The parental Home

The horn player Franz Joseph Strauss (1822 – 1905) was already 42 years old when his second wife (the first had been carried off by cholera) bore him a son, Richard. "He was a so-called character”. So begins the "Memories of my Father” by Richard Strauss. The son’s gratitude for the education and encouragement his father offered him is mixed with gentle criticism of the father’s authoritarian manner. "A difficult childhood had made my father bitter. […] At home he was violent, irascible and tyrannical. It needed my sweet mother’s entire gentleness and goodness to maintain a harmonious relationship between my parents even though their marriage was always born by genuine love and respect.” The later nervous disorder of Josepha (nèe Pschorr, 1838 – 1910), Richard’s sensitive mother, was, at least, nourished by the patriarchal family situation: "To what extent, however, my mother’s very sensitive nerves really suffered, I can no longer decide.” Both parents bequeathed the boy positive qualities: thrift and level headedness from his father, sensibility and a "poetic bent” from his mother.

Richard’s mother helped write down the text of the first compositional attempts while his father involved him in chamber music and performed the early works of the thirteen-year old with the orchestral society Wilde Gung’l.
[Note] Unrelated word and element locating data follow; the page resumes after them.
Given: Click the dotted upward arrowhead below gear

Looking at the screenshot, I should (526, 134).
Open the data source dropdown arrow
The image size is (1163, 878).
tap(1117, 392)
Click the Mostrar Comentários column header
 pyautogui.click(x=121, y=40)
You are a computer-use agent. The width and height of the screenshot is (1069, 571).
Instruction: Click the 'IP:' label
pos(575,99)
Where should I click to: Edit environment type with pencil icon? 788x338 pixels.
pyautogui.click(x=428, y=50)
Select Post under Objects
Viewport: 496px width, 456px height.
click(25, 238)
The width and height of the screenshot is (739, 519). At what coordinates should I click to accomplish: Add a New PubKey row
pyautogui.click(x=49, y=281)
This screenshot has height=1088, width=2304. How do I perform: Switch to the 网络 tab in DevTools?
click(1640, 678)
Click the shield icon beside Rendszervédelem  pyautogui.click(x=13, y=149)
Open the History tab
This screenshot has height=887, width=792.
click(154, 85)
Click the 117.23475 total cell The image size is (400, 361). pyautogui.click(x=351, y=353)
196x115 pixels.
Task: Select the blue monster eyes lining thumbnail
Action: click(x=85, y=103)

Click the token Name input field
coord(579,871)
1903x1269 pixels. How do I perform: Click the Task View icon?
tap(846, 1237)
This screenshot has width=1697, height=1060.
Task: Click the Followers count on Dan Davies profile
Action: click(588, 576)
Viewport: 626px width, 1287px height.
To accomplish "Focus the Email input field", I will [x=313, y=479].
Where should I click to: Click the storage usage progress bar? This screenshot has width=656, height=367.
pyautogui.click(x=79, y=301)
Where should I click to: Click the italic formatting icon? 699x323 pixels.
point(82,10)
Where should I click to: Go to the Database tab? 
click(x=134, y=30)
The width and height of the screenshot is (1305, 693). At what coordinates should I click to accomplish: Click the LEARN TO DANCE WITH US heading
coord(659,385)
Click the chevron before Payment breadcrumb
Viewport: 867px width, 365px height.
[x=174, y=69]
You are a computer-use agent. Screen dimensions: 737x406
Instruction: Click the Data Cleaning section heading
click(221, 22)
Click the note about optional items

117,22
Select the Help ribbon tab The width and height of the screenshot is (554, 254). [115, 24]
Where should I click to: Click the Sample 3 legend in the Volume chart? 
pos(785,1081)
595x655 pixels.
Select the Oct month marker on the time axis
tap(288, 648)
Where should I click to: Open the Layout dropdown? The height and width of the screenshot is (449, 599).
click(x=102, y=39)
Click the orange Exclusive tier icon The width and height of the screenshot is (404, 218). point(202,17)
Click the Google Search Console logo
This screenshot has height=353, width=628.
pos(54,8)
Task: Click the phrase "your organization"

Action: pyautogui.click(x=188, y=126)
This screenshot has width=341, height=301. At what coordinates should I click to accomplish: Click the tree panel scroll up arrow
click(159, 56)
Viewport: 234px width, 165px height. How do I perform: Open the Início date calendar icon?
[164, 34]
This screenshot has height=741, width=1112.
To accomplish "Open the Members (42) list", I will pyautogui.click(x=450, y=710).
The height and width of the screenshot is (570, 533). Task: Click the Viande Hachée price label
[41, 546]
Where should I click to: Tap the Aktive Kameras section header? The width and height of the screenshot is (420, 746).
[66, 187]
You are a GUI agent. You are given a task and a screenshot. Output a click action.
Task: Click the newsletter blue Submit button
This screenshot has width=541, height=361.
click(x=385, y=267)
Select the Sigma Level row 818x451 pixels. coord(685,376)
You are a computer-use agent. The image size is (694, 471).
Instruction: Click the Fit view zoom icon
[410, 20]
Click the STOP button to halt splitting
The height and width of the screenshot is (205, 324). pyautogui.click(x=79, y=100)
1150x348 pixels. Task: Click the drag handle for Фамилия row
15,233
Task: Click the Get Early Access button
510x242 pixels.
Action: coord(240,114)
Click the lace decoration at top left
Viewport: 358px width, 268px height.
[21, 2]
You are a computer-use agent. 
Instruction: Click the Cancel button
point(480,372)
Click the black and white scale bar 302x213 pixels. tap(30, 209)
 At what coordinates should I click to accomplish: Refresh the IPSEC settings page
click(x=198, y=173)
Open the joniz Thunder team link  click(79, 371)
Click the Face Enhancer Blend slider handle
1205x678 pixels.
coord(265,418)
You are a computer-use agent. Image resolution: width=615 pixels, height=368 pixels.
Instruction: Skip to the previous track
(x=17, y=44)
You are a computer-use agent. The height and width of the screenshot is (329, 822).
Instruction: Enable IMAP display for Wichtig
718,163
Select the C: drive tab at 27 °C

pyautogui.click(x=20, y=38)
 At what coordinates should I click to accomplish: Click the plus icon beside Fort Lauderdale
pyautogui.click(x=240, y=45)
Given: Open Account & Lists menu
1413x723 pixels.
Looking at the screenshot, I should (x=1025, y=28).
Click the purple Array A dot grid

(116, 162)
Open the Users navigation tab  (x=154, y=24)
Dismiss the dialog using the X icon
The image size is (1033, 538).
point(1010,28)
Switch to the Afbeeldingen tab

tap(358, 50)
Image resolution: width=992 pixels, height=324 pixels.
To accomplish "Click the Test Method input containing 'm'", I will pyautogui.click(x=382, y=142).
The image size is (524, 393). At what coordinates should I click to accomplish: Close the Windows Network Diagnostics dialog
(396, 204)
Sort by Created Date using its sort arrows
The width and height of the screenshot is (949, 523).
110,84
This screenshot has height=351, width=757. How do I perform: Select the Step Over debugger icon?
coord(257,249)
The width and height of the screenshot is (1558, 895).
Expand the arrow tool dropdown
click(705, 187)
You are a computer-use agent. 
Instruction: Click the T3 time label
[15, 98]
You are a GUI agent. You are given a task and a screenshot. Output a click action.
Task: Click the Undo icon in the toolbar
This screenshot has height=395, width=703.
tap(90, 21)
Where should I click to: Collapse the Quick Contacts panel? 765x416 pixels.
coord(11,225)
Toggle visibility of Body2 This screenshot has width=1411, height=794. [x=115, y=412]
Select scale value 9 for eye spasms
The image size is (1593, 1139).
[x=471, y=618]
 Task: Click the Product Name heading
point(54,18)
Thanks to his father – and from a certain point against his father – Richard Strauss very quickly developed into an outstanding, independent musician. And although Franz did not appreciate his son’s interest in Wagner and Liszt, he remained an untiring source of advice. Countless letters to and from Richard’s parents testify to the closeness of their relationship and the correspondence covers almost everything: the young man’s travel impressions, health concerns, his initially sweeping conducting style against which his father advised and the bold talent of the emerging composer that Strauss senior always sought to control in the spirit of the Viennese classics. Franz Joseph Strauss died seven months before the first performance of his son’s opera Salome and never witnessed the "opera revolution” the work sparked.

Father Strauss also recommended friendly diplomacy toward Pauline de Ahna: ‘Miss de Ahna seems a somewhat exalted lady but an educated man can sometimes turn a blind eye without conceding anything.’ Richard’s mother was also optimistic when Richard and Pauline exchanged their vows, ‘because her light-hearted, clever nature will always cheer you up and she knows how to look after you so lovingly.’